Good lead-acquisition activities are those that appeal to a broad audience of early-stage prospects, such as whitepapers and webinars that are focused on industry issues, not on your product.

Marketing Waste No. 7: Direct mail and rental lists

Email promotions to your permission-based list will usually generate response rates that are 5-10 times higher than email to rental lists and 10-15 times higher than direct mail, at a fraction of the cost. As a result, cost per response from your email list can be over a hundred times lower than for any other method. In addition, turnaround time for email promotions is shorter, which means you can communicate in a more timely fashion.

A good permission-based email list is your company's biggest marketing asset and your best lead-nurturing vehicle. At the same time, if your email is not permission-based, you run the risk of breaking the law and alienating your audience.

Marketing Waste No. 8: Failing to use your permission-based list

You don't want to inundate your prospects with too much communication, but most software companies fail to communicate enough. Newsletters and blogs are great vehicles to keep the communication flowing.

Your customers are eager for knowledge; so, as long as you keep your content relevant to your audience and tone down the sales pitch, most of them will welcome your emails. For those who don't, offer ways to opt out of specific items so they don't have to remove themselves entirely from your list.

Marketing Waste No. 9: Failing to get the most out of your email marketing

A well-designed message (not necessarily a pretty one) can increase response to your emails by up to 50%! That's a huge difference in the return on your marketing dollars.

There is no magic formula for a good email message. To make sure your message is well designed, you have to test every element of the message—from the subject line to the placement of the links and the call to action.

Marketing Waste No. 10: In-person seminars

Webinars are much more effective than in-person seminars. They cost less—and you can draw a national and even an international audience to a single event. The typical seminar will draw 25-50 people, but it is not uncommon for a webinar to draw hundreds.

A webinar can also be easily recorded for future use as an on-demand presentation, extending the lifespan of the event months or even years beyond the initial take and generating up to twice the responses of the live broadcast.

Marketing Waste No. 11: Losing people on your Web site

All roads lead to your Web site. Any serious prospect will be looking at your Web site multiple times throughout the interaction with your company—before, during, and after the purchase decision.

The first thing you need to make sure is that your Web site content is of interest to your prospects. The second thing is to have calls to action that will get your Web site visitors to engage—view a webinar, download a whitepaper, fill out a survey.

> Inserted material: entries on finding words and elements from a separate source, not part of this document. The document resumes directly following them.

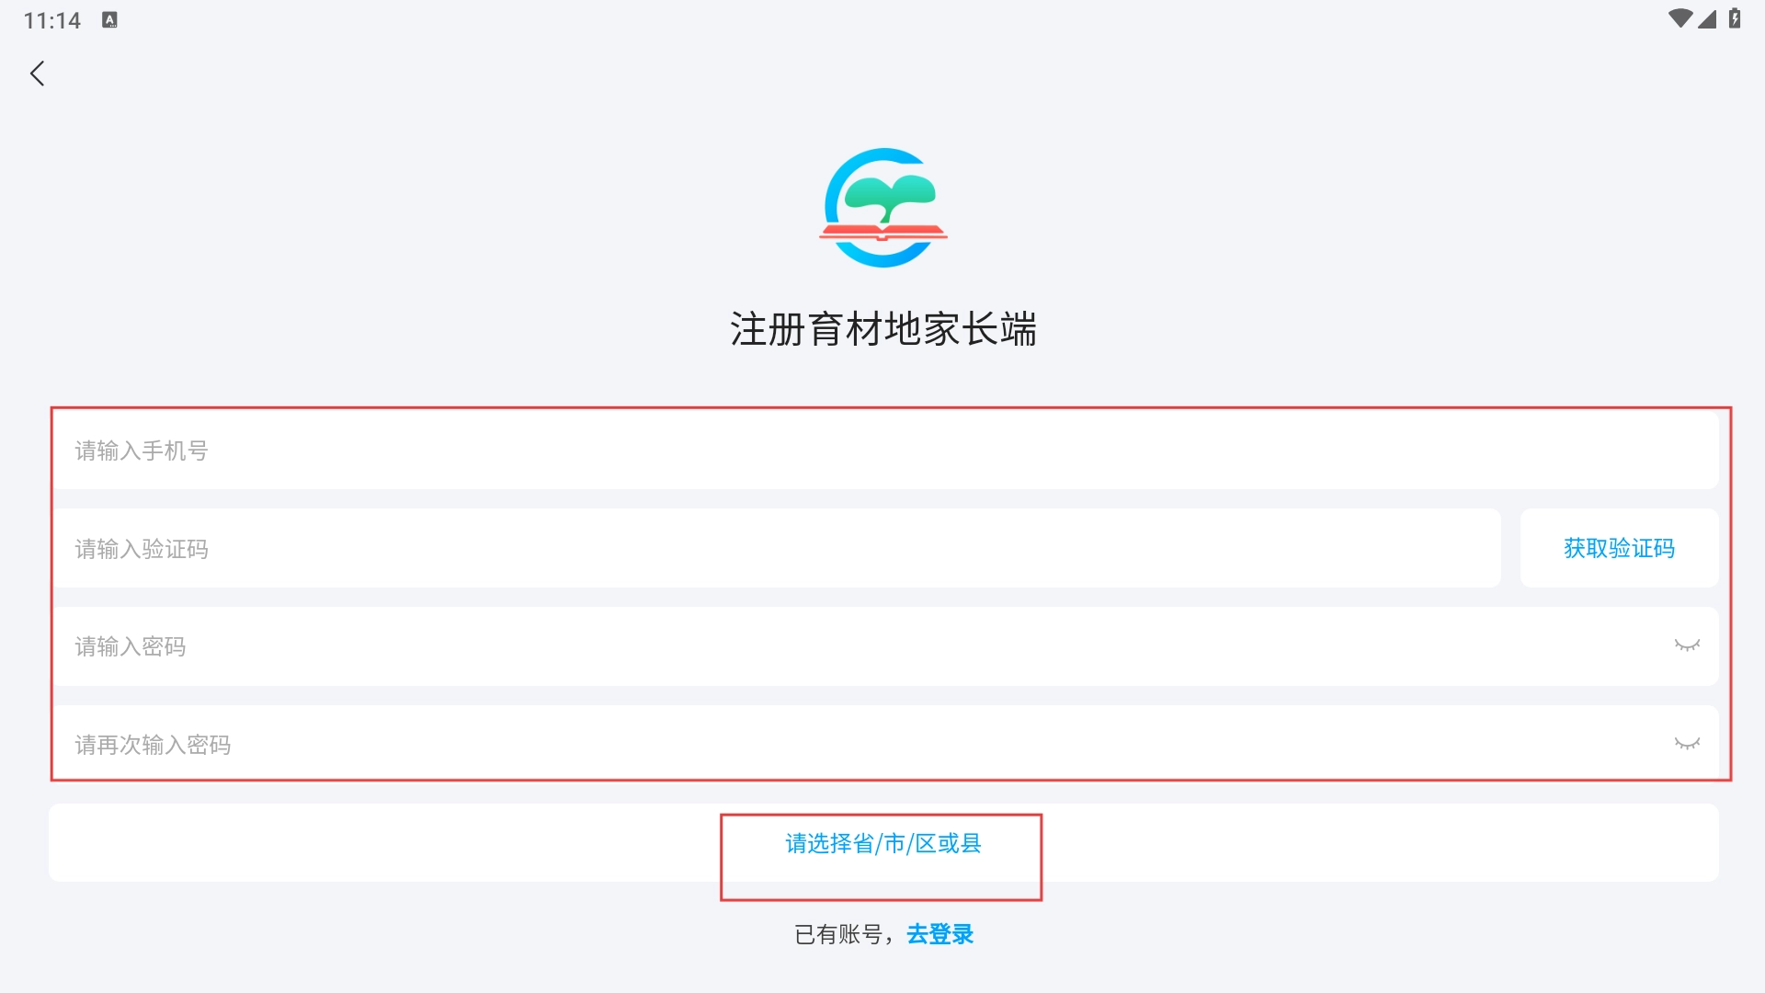Image resolution: width=1765 pixels, height=993 pixels.
Task: Tap the 注册育材地家长端 heading
Action: pyautogui.click(x=883, y=329)
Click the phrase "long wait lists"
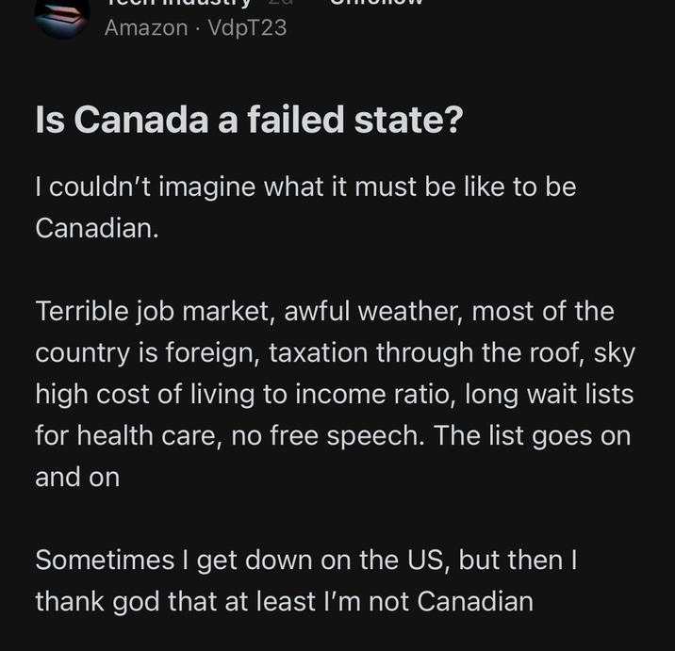The height and width of the screenshot is (651, 675). point(553,394)
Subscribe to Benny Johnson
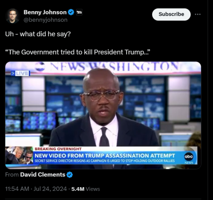 pos(171,14)
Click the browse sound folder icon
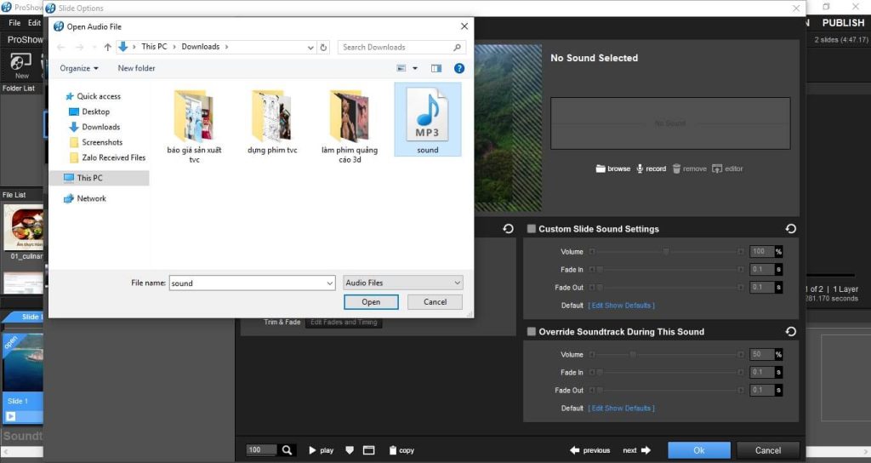871x463 pixels. click(601, 169)
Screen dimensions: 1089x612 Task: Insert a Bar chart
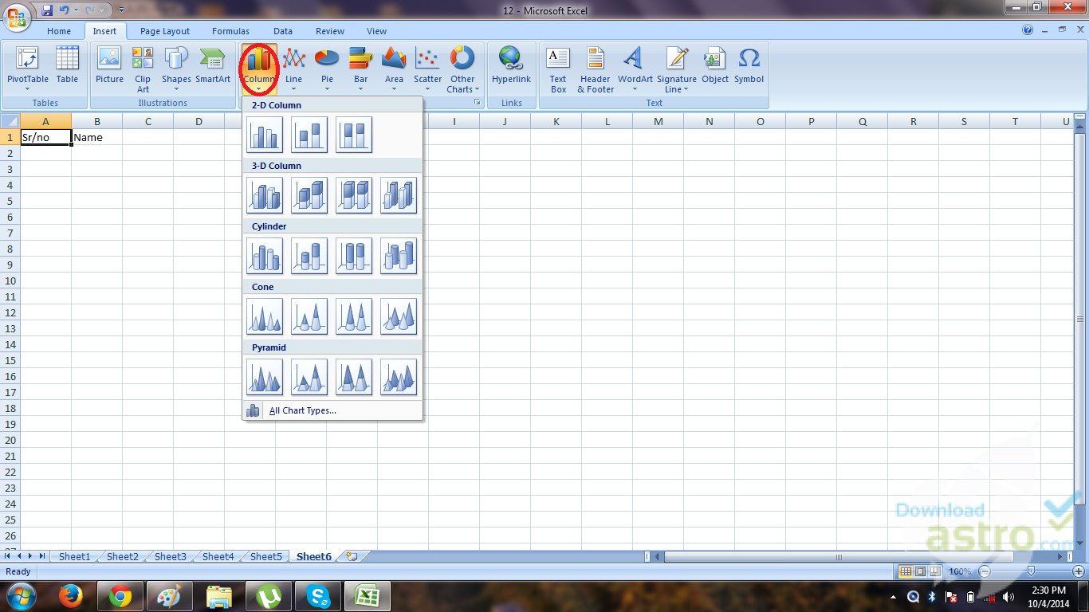pos(360,68)
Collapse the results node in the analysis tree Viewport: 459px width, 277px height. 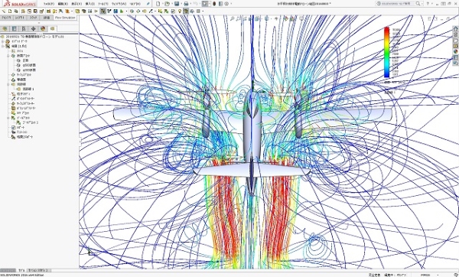[x=3, y=46]
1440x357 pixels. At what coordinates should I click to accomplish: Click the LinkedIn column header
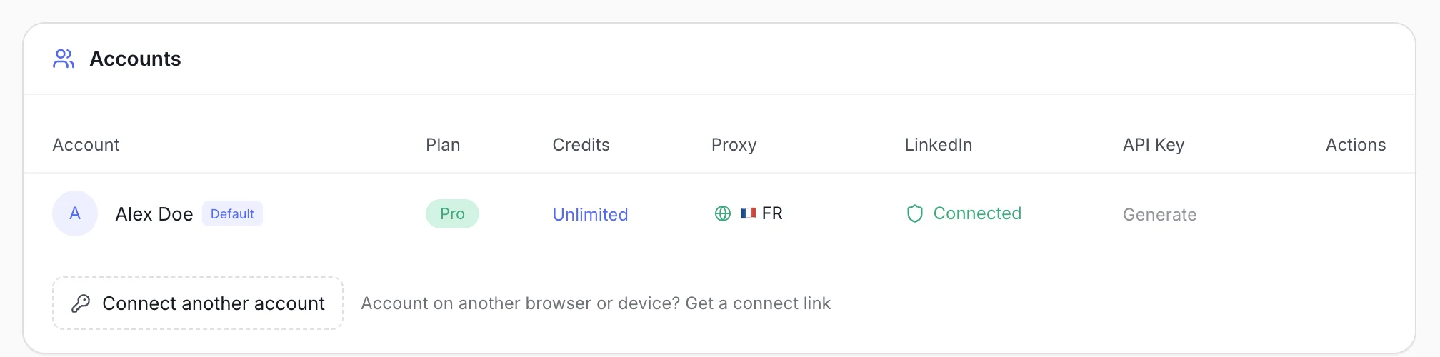[x=939, y=145]
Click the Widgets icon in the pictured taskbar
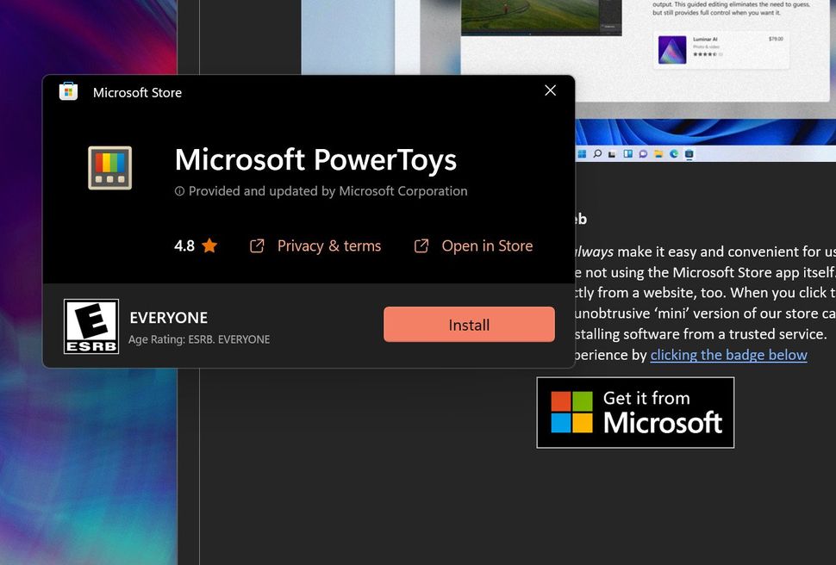 pyautogui.click(x=626, y=153)
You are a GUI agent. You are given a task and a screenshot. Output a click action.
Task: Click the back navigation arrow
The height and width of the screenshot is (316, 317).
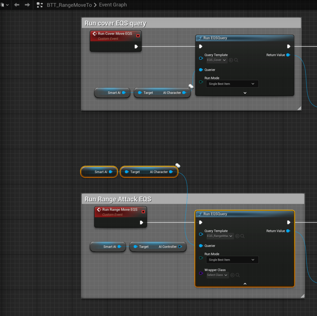coord(17,5)
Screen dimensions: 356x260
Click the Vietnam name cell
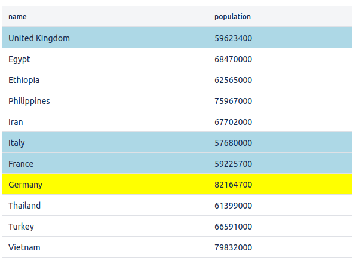coord(105,247)
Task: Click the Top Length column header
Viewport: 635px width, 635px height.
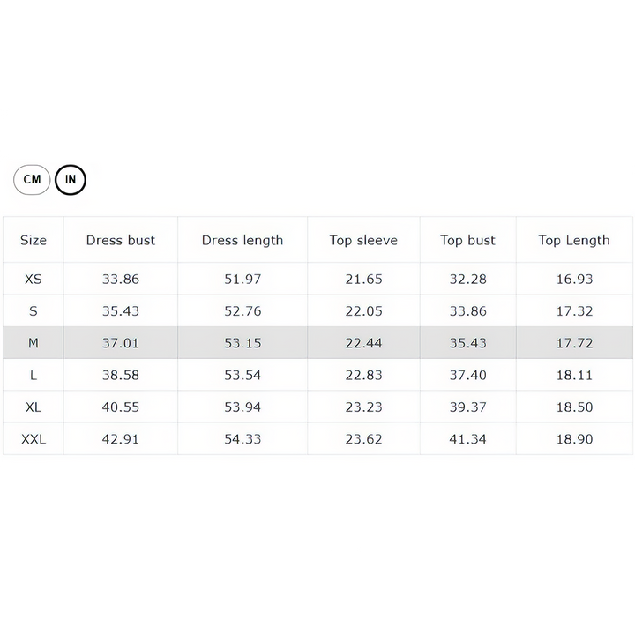Action: [574, 240]
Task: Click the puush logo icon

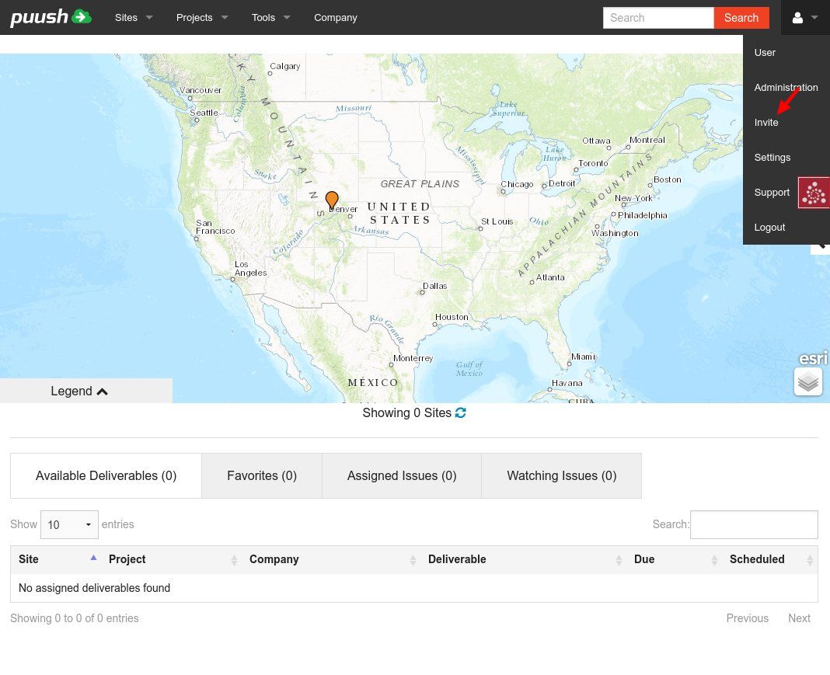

Last, you need to make sure that you can track these interactions. With this information in hand, you can fine-tune your follow up to match your prospects' interests and avoid wasting valuable marketing and sales resources.

Marketing Waste No. 12: Failing to double (and triple) dip

Creating new content is often the bottleneck to new marketing initiatives. Once you have created some good content that will engage your customers, don't let it go to waste. Your prospects process information in different ways, so you can take the same content and repurpose it in multiple ways.

For example, turn your webinar into an article, post it in your newsletter and blog, pitch it as a PR placement, or offer it as a podcast.

Marketing Waste No. 13: Not knowing what you get for your money

Every marketing activity should be attached to a measurable goal. If it's not, you probably shouldn't be doing it. A measurable goal could be number of leads, number of new contacts, number of meetings, opportunities, deals, and all the way to revenue dollars. See more about it in "How to Measure Your Marketing" and "Measuring Marketing ROI—How Low Can You Go?"

The key to marketing optimization is continually weeding out the budget drainers while seeking new ways to deliver greater market impact at lower cost. If you're looking to do more with less, you must be willing to embrace change. As the saying goes, "You cannot continue doing the same things and expect different results."